The BISDM was created for facility and real property managers who find it difficult to query, analyze, and report information about buildings and assets because it is not stored in a common database. The BISDM overcomes these challenges by creating a foundation for a seamless "all-buildings" data source, making the information available throughout an organization.

The BISDM can be easily integrated with partner technologies (www.esri.com/partners) for a complete facility information management system (FIMS).

"GIS's core strengths are managing information about locations on the earth and applying spatial analysis tools to gain a better understanding of how objects are affected by where they are," says Simon Thompson, commercial business industry manager, ESRI. "Traditionally, CAD and BIM [Building Information Model] users have focused on the building itself while GIS was used to manage infrastructure assets outside and up to the buildings. This data model and the applications that use it will overcome this artificial barrier."

The BISDM supports common standards for defining, classifying, and evaluating building space and assets as well as scalability for all levels of detail; enterprise system interoperability with computer-aided facility management/integrated workplace management (CAFM/IWM), ERP, and EAM systems; and business workflows through APIs, Web services, and service-oriented architecture (SOA).

"The data model allows GIS, CAFM, IWM, and BIM systems to tightly integrate data and workflows from a national level down to an individual office or workspace," says John Young, account manager, enterprise facility management solutions, ESRI. "With all this data pulled together into a geospatially enabled FIMS, FM [facility management] and real property professionals can use the rich sets of GIS query, analysis, reporting, and visualization capabilities to get a faster, more accurate assessment of all their facility assets."

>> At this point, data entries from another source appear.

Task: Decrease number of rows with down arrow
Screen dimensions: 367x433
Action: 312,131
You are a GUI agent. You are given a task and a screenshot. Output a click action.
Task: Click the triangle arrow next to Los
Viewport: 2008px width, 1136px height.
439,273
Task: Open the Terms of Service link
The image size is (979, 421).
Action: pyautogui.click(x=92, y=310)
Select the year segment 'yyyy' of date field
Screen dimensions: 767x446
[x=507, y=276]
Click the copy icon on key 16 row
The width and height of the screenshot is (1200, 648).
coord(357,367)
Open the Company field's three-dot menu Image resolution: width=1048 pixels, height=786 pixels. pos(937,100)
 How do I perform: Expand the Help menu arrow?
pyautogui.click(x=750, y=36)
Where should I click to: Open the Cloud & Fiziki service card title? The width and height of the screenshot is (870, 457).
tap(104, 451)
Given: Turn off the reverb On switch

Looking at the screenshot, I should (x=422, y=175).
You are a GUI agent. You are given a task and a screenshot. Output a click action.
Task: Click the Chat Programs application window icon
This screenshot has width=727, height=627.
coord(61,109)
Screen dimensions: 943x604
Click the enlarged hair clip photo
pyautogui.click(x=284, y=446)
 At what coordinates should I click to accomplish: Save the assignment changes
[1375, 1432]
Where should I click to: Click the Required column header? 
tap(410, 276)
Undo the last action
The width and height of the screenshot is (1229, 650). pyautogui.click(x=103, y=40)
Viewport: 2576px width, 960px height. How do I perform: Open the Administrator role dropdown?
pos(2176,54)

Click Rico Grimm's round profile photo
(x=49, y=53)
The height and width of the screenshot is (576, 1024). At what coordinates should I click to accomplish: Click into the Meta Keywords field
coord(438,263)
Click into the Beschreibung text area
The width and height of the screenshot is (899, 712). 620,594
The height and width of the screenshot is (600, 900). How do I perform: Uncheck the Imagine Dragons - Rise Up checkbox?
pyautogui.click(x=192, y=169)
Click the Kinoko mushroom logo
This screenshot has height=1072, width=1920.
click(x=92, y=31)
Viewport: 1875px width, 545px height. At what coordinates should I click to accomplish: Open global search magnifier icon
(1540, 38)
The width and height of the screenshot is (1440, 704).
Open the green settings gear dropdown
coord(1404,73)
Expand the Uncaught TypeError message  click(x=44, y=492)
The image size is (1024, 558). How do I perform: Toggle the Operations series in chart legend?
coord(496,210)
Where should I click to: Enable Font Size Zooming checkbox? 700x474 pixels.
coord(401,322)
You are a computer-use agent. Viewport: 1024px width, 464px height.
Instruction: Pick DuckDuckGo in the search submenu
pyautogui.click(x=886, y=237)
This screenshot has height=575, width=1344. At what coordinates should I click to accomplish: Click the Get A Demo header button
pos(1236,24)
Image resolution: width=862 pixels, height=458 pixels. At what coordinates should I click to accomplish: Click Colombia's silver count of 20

The BISDM will help users in government, retail, real estate, telecommunications, transportation, utilities, and more, manage information about assets and operations more effectively. Increased revenues through opened lease space, reduced operations and maintenance (O&M) costs by better management of facility spaces, more efficient staff moves, and the ability to plan for lower energy costs are just a few of the benefits of applying the BISDM and using GIS for facilities management in general.

The BISDM development program involved more than 30 organizations and has resulted in the first such collaborative effort to apply GIS-based models to different building, real property, and facilities management scenarios.

"There are many applications where GIS is being used with CAD, CAFM, and BIM today. This data model makes it easier to combine the strengths of all these systems and make the data much more useful and applicable," says Stu Rich of Penobscot Bay Media, a leading partner in the development of the BISDM. "Any models or spatial analyses that were traditionally applied to the outside world can now be used inside the building. GIS analyses, like way finding and environmental assessment, can now be fully connected to the design, management, and operation of the building and assets themselves. It doesn't stop with visualization or space optimization—the possibilities are endless."

The BISDM community ratified the data model at the 2008 ESRI International User Conference.

ESRI released the model on behalf of the community, along with supporting templates and documentation, at the end of August 2008.